Tuesday, 28 April 2009

Join the Dots

Welcome to my parallel universe. This is the first blog I have ever created: I have lost my blog virginity, and it feels... terrifying.

Thankfully I found a dotty template, which helps to ease the transition, because I love dots. Love them, love them, love them. You know that scene in American Beauty where Angela is rolling around in scarlet rose petals? I'm like that with dots. Never done it literally of course, but there's something about polka dots that makes me swoon with nostalgia and longing and want to jump into them. Perhaps it's because I'm a child of the 70's, and those dots rekindle happy childhood memories - let's face it, polka dots were the best of a bad bunch, a safe bet among a sea of mustard and fern swirls and other hideous patterns; I still shudder when I think back to a particular tartan jumper in those colours. To be quite honest the dots in this template don't quite cut it: they bear a frightening resemblance to my childhood yellow and green. I'd rather have simple, straight-talking red or vintage blue dots, but I suppose you can't have everything.

While I'm on the subject of dots, there is a poem featuring them that I desperately want to track down. It might be by Ted Hughes. Or not. I've written to the British Library in the hope that someone clever will be able to identify it immediately, but I've heard nothing back; I can't think why. What I remember are the words:
But Mary...Mary had three dots
I've googled it, naturally, and it turns out Three Dots is a clothing brand originating in the "Wilds of California" (LA?), but my Mary's no fashionista. The power of the blog-o-sphere will be truly revealed to me if someone comes up with the identity of the elusive poem. Gah, who am I kidding? The power of the blog-o-sphere will be well and truly revealed to me if anybody reads this. Like Mary, I shall take comfort in my deep and meaningful dots...


  1. Hi Kelly,

    Welcome to blogland! :-) I'll look forward to following your posts.

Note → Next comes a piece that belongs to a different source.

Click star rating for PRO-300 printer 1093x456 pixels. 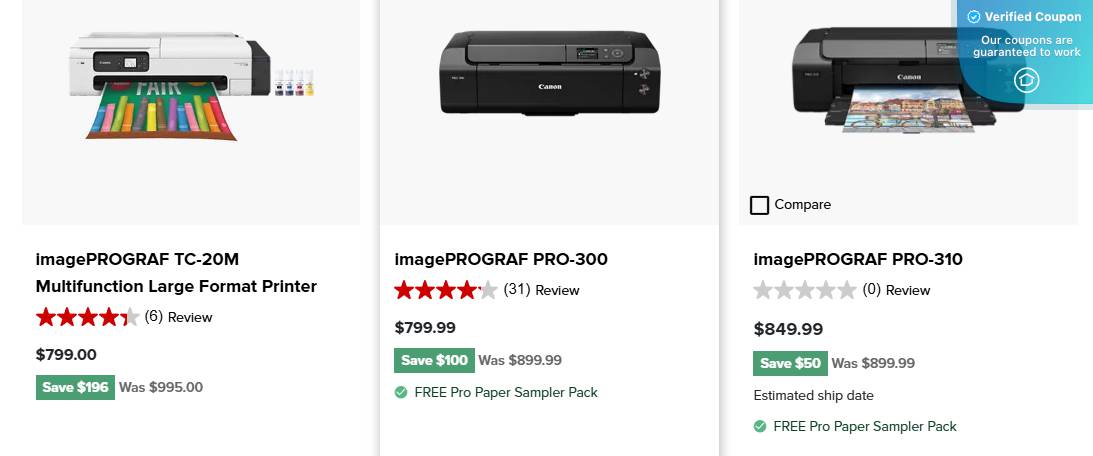[x=446, y=291]
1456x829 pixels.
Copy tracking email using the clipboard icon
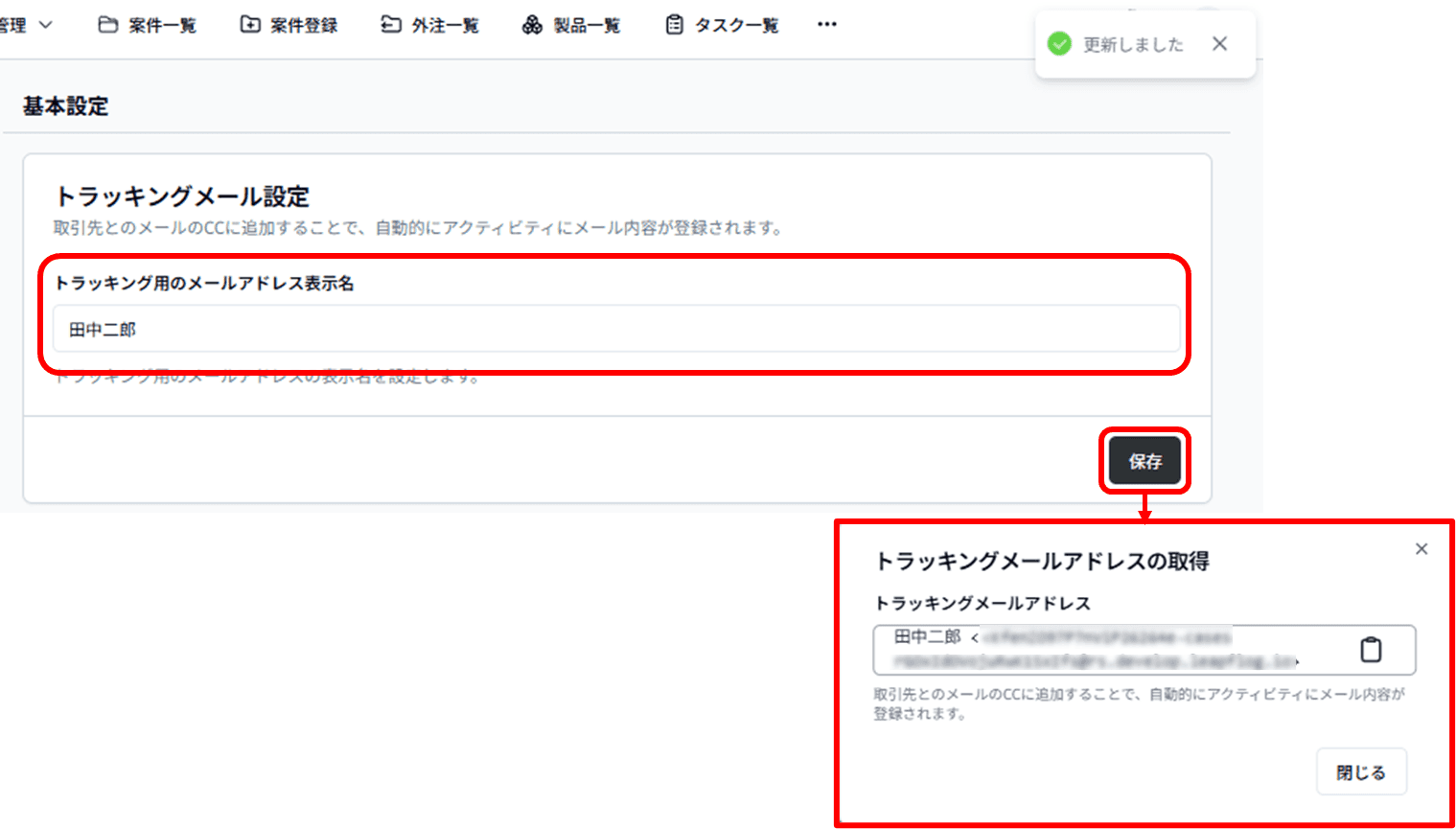point(1373,649)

    As for the `three dots' poem, it's worth contacting the Poetry Society. I'm sure they'll solve the mystery.

    Catch up with you soon.


  2. Hi Kelly,
    That poem - I do remember it. You're not going mad - it wasn't Adrian Mitchell was it? But also reminds me of something completely different- celia, celia celia ...shits! remember that one?
    Like the blog. Have to admit it's the first I've ever read so probably not the best to critique it.
    Have a dotty day
    Rachel x

  3. Ooh, another clue on my road to discovery. Thanks Rachel. I just wrote to the poetry society and Adrian Mitchell's agent. I hope they deign to write back. Today there was a great article in the Guardian about punctuation, and a little side note about ellipses. Apparently they are experiencing a revival online - too right. The power of dots is unmistakable! Stuart Jeffries wrote "I use them to seem cleverer. Ellipses confer gravitas on banal thoughts..."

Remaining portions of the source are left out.